NEW DELHI, Oct 7: China has advised India that instead of frittering its energies in debilitating quarrels with Islamabad, New Delhi should join hands with Pakistan to fight the menace of terrorism that targets both countries with equal animosity, the Times of India said on Monday.

The newspaper quoted Chinese Vice Minister of Foreign Affairs Wang Yi as saying in an exclusive interview in Beijing that while recent armed attacks in Kashmir were acts of terrorism, the issue of Kashmir was not about terrorism but about complex religious and territorial issues.

“Even as it seeks to strengthen its relations with India in the framework of a ‘comprehensive partnership of cooperation’, which includes a common approach to issues related to regional security and terrorism, China is unlikely to share New Delhi’s hugely negative perceptions about Pakistan,” Times editor Dileep Padgaonkar wrote, summarizing the interview.
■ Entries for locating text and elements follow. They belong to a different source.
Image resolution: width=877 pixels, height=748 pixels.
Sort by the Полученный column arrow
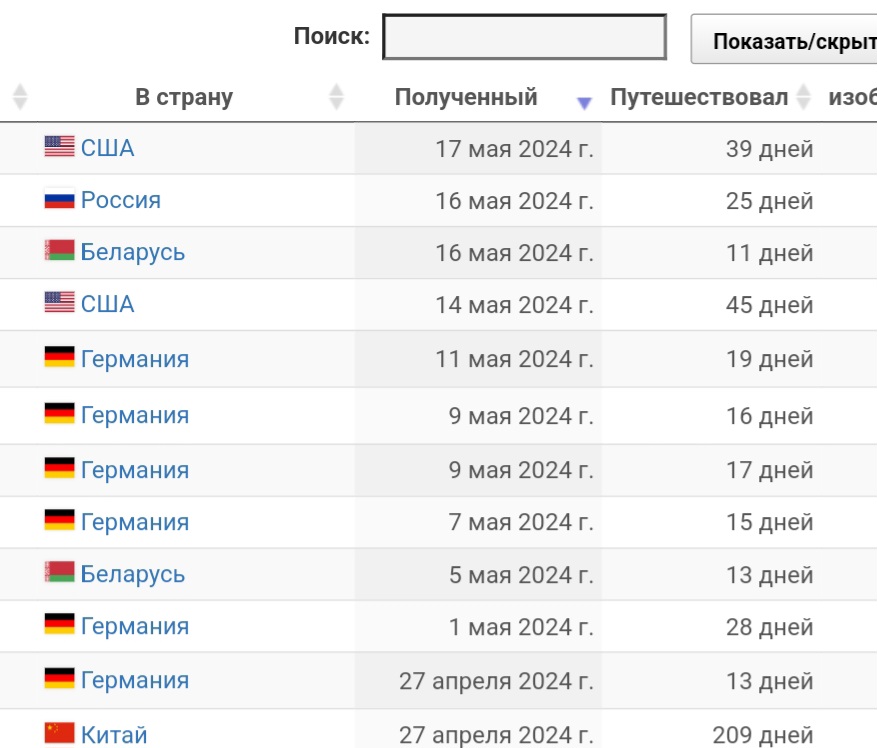click(584, 103)
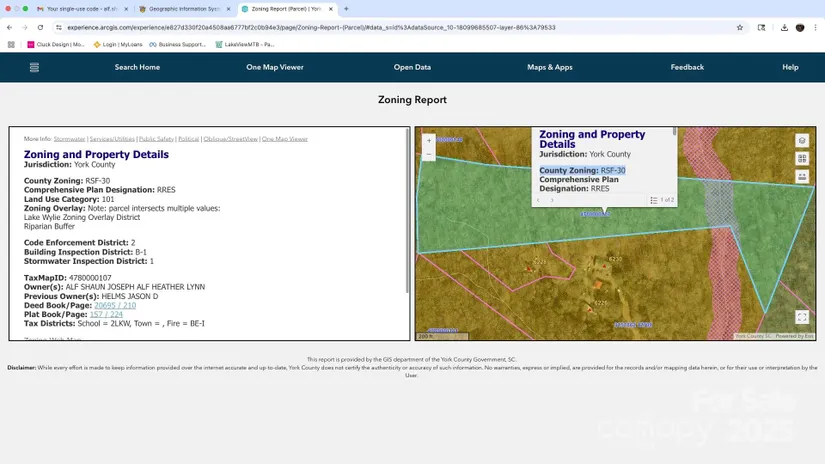Image resolution: width=825 pixels, height=464 pixels.
Task: Click the Stormwater more-info link
Action: point(69,139)
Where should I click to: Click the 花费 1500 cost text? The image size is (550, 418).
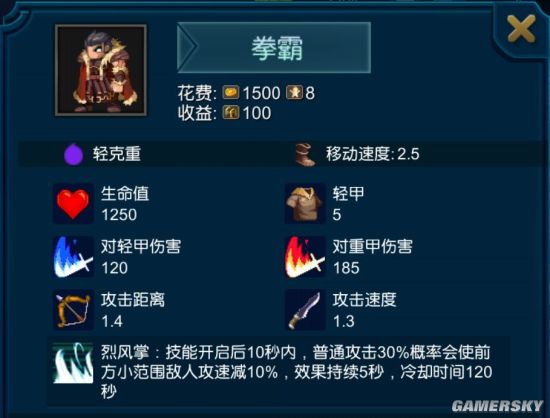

He said in conversations with senior officials of the Chinese foreign ministry and with South Asia experts, he found that Pakistan continues to figure in a markedly favourable light as an “old friend” which gave China a “helping hand” during the “difficult Cold War years.”

“It is in the Chinese tradition to value an old friend,” said Wang Yi. “Pakistan is our neighbour as well as your neighbour. Our relationship with Pakistan is based on the principles of panchshila (five principles of peaceful co-existence). It is not targeted at a third country.”

This is why, Wang added, China could not understand why “our Indian friends are suspicious about the China-Pakistan relationship.”

Asked for China’s views on terrorist attacks in Kashmir and elsewhere in India, the vice minister stated categorically that the killing of innocents “falls squarely within the scope of terrorism” which had been condemned by the international community.

But he quickly added that the question of Kashmir was not related merely to terrorism and counter-terrorism. It was a “left-over from history, from the aftermath of British colonialism” and it involved “very complicated territorial and religious issues.”

Wang said the Kashmir problem could not be solved through military means. China hoped the two sides would create the proper atmosphere for the resumption of talks. There is a platform which India and Pakistan have not explored before to settle their outstanding differences.

“Some terrorist organizations are targeting both India and Pakistan. Why can’t the two countries get together to contain them?” he asked. India, he added, needs to acknowledge President Pervez Musharraf’s efforts to combat all forms of terrorism in his country and to control the expansion of extremist forces.